Even if we assume we manage to do it compact enough that there's 2 bytes each for the key and hash (it'll be wrose in a big comp unit like CORE.setting), that's 200KB. 20:22
That's *before* you use the type and we deserialize the per-type method cache hash.
lizmat I wonder if X::AdHoc needs that many methods 20:24
maybe Exception should be made outside of Any ?
jnthn Was just doing the calculation, and I reckon it's 40 bytes just for the hash bucket storage once expanded...
m: say 165 * 40 20:25
camelia 6600
jnthn This only happens for the types you use, but still...
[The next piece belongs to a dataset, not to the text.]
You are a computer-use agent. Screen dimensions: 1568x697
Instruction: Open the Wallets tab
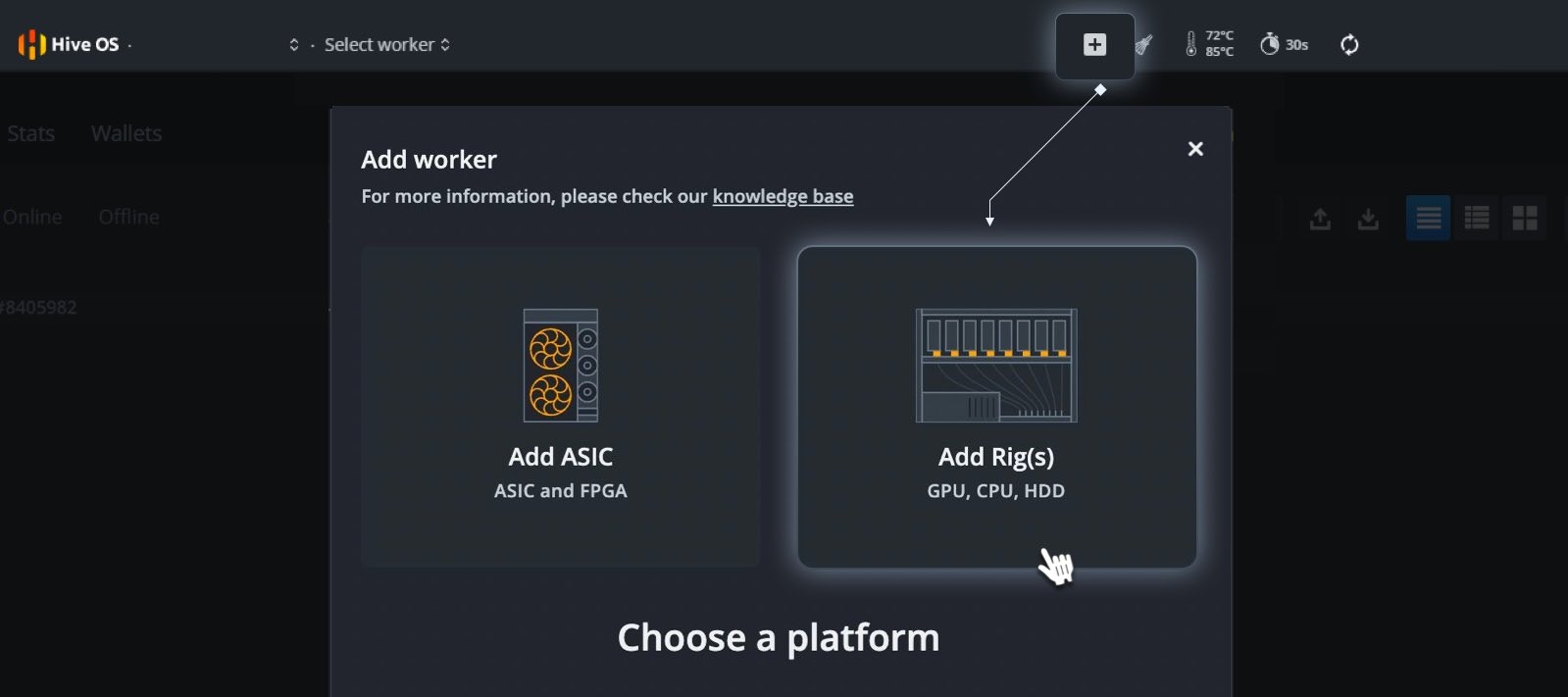click(x=126, y=133)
lizmat: It's not really to do with exceptions, it's everything. I just picked it as a file that illustrates that Raku code is quite class-dense. 20:26
Or at least, can be.
lizmat yeah, but this was really outside of this discussion :-)
jnthn Especially given they have safety/performance benefits over hashes.
Anyway, no, I don't really think Exceptions not being Any would help matters. :) 20:27
lizmat it doesn't break the build, but it does break installing core modules
jnthn I'm just noting why the pre-calculation of a method cache for every type is costly now we have the size of standard library and people running the size of applications they do :)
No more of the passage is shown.